Despite the decent acting throughout, the characters feel of secondary importance as Dunkirk comes across more as a technical tour de force. This is Nolan filming stunning aerial combat sequences over the sea, sinking a plethora of ships and corralling a cast of thousands. The instinct of the film is survival, the act of saving and how that all came to pass. It's an effective recreation of the hell and desperation that is war (without most of us ever having to know for sure) and the impact that has on a person. Nolan has stated that his desire was to create a film that takes the dynamics of a dramatic third act and sustains it for the entire duration of the picture, and it mostly works in the context of this story/subject, but it also means something is sacrificed in the cohesiveness of the storytelling and how it wears the viewer down. Thus it lacks that special something that comes across in most of his other films, but lest we forget he has previously set the bar very high. Nonetheless Dunkirk is a fascinating experiment and a superbly crafted film. If you can't see it projected via IMAX 70mm then see it on the biggest screen you can find.

5 August 2017

Review: Moonlight

(Dir: Barry Jenkins, 2016)

Sometimes you're left trying to understand why praise is being lavished on a film. Usually the film in question is decent, but for whatever reason you are left ambivalent to its charms, or at least don't subscribe to the view that it is doing something so seemingly special. That here is the case with Moonlight. It's been the buzz film since the festival's of Autumn 2016, culminating in the infamy of this year's Oscar's. A sensible viewer would try not to put too much stock in any of that because raising expectations too high frequently proves to be a fools errand, yet sometimes that's easier said than done.

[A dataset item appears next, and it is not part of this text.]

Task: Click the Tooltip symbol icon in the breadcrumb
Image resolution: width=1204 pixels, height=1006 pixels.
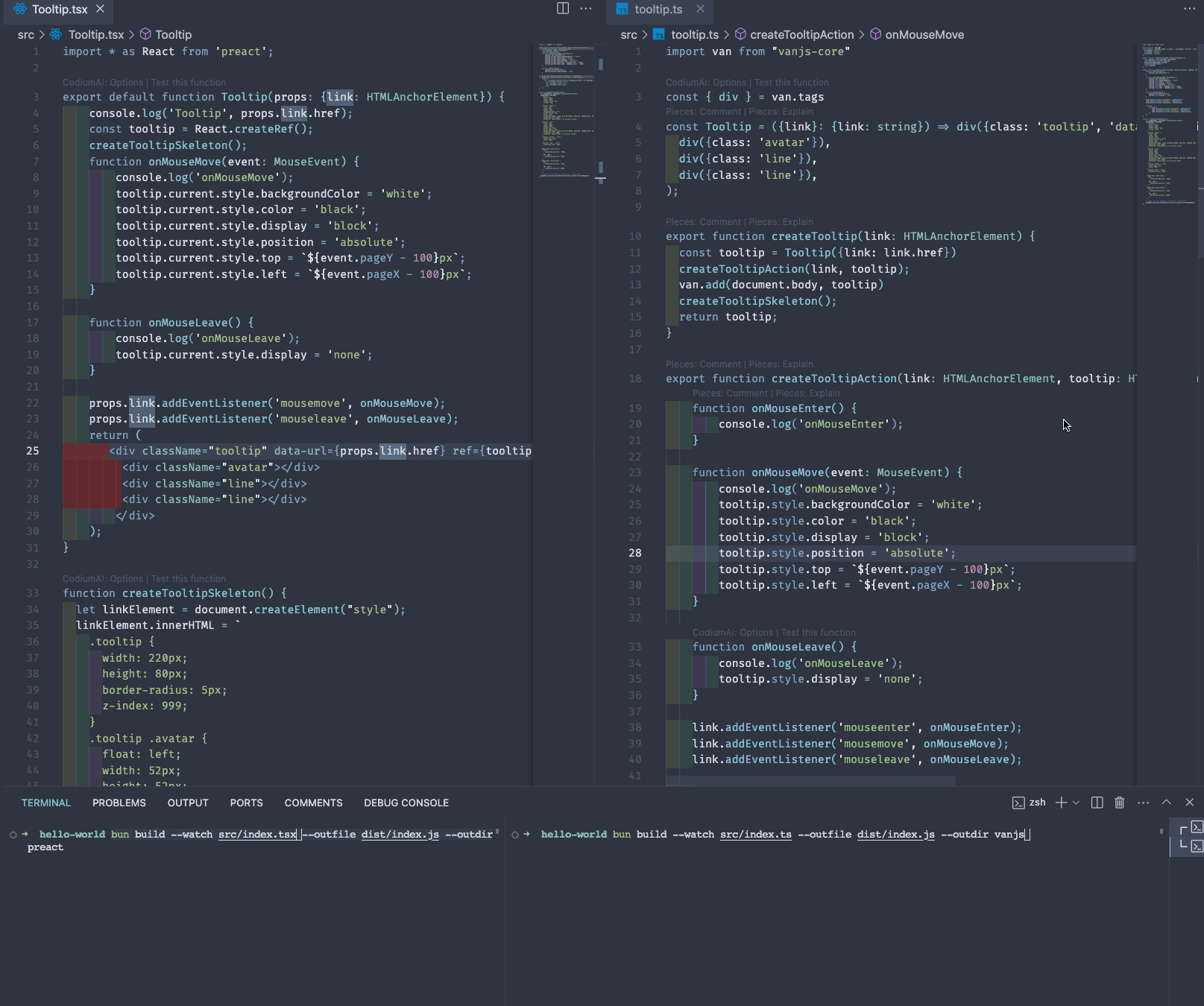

By splitting the story into three parts that each focus on a different stage of Chiron's youth/life, it allows three different actors to shine – Alex Hibbert, Ashton Sanders and Trevante Rhodes. Each put in very good performances and we start to get just a little more from the character as he grows, learns more about himself and as the dialogue he utters/mutters increases ever so incrementally. Likewise, how his life intersects with a small pool of people across each stage anchors the story together, with more fine performances from the rest of the cast.


There's something to be said for subtlety and nuances of emotion in a story, but in Moonlight it's simultaneously too slight and too heavy-handed. For most of the film we continuously see why Chiron's life is so shit his terrible mother, the bullying, the loneliness it's all layered on so thickly. So the unsurprising act that ends stage two and the quietly affecting realisation and revelation that ends the film, all seem like too little for what's come before, lacking the full emotional payoff you expect / need. In some regard that's fitting for a character who struggles to grasp who he is, thus making small realisations about himself, or any type of change, a big deal, but you're still left wanting more because of what's had to be endured. It doesn't help that Chiron's life position in the final third feels like cliché. There is a logic as to why that's so, but the first two parts leave you expecting more from the character, making it harder to empathise with him at this point.

Those niggles aside, Moonlight is a good film, thanks very much to the acting and especially the direction. The way the camera moves and focuses creates an almost dreamlike quality at times, whilst feeling intimate throughout. This gives it it's own personality, which is important. Yet it never seems like the great revelation that the buzz and awards suggest, as you can't help but think you've seen this done many times before, frequently better. But lest we forget, films of this nature reach and affect everyone in different ways, so check your expectations at the door and find out for yourself.